**TO BE DONE:** Will you quote verbatim everything in the data below, from its very first line down through the line containing "Looking at the screenshot, I should coord(376,411)."?

Item coordinate data:
--------------------

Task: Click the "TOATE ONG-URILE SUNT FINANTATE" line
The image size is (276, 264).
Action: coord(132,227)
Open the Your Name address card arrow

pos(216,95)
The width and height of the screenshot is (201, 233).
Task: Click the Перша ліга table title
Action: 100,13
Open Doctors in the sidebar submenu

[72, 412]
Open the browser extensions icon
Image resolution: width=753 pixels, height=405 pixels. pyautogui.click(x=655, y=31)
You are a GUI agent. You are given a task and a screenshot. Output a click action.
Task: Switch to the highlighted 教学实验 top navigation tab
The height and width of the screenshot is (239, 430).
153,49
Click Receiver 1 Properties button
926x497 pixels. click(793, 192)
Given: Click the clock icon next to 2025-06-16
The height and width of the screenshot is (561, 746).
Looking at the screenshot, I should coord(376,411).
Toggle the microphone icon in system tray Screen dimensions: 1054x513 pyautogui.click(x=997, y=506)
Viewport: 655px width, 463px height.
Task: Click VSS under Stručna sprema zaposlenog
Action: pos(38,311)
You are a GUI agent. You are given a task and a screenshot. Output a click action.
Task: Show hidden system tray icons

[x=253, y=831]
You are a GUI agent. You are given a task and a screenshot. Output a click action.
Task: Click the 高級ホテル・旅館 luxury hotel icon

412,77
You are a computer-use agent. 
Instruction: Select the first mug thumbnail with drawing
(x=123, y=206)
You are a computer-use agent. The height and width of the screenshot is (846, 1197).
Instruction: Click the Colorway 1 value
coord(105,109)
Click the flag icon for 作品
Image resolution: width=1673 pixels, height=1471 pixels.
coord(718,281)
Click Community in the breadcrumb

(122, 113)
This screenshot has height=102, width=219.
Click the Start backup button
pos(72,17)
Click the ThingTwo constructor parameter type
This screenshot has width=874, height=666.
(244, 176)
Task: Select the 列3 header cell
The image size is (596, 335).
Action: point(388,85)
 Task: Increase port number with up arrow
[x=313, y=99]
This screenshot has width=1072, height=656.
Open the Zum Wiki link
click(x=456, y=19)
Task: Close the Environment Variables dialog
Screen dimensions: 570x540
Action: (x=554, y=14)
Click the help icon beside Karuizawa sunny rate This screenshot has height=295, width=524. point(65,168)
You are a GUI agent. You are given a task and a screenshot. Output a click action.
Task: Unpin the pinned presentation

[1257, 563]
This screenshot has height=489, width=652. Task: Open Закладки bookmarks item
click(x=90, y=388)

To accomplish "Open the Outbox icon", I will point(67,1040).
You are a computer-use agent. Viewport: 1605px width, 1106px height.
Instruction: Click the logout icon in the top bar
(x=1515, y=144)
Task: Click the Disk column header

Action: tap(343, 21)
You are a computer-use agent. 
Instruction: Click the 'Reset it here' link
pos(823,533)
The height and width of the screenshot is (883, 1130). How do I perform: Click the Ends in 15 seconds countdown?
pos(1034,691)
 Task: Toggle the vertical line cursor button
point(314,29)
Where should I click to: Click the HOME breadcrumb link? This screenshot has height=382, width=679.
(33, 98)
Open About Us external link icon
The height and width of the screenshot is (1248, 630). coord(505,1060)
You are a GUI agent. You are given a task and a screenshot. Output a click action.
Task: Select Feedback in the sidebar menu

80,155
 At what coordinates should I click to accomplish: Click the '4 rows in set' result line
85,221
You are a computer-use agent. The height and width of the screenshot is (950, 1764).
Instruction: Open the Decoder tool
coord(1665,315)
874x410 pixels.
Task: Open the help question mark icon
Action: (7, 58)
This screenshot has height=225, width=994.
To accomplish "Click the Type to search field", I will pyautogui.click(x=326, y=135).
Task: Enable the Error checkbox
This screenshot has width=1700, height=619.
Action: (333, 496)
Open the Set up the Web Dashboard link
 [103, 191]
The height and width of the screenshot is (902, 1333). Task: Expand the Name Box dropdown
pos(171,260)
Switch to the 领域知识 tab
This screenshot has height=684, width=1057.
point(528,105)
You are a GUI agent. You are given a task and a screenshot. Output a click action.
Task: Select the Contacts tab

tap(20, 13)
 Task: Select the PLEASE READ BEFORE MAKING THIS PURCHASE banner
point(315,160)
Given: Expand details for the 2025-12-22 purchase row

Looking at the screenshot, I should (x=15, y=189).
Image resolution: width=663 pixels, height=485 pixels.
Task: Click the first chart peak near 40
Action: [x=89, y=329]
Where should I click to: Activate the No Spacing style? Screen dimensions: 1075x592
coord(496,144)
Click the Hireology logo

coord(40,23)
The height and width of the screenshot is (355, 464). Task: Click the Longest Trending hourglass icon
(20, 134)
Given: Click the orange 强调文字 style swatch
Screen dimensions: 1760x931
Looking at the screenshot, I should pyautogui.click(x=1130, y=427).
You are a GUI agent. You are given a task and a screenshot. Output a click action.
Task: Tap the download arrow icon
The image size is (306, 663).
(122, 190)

--------------------

**WRITTEN RESPONSE:**
Task: Click the "TOATE ONG-URILE SUNT FINANTATE" line
The image size is (276, 264).
Action: coord(132,227)
Open the Your Name address card arrow

pos(216,95)
The width and height of the screenshot is (201, 233).
Task: Click the Перша ліга table title
Action: 100,13
Open Doctors in the sidebar submenu

[72, 412]
Open the browser extensions icon
Image resolution: width=753 pixels, height=405 pixels. pyautogui.click(x=655, y=31)
You are a GUI agent. You are given a task and a screenshot. Output a click action.
Task: Switch to the highlighted 教学实验 top navigation tab
The height and width of the screenshot is (239, 430).
153,49
Click Receiver 1 Properties button
926x497 pixels. click(793, 192)
Given: Click the clock icon next to 2025-06-16
The height and width of the screenshot is (561, 746).
Looking at the screenshot, I should coord(376,411).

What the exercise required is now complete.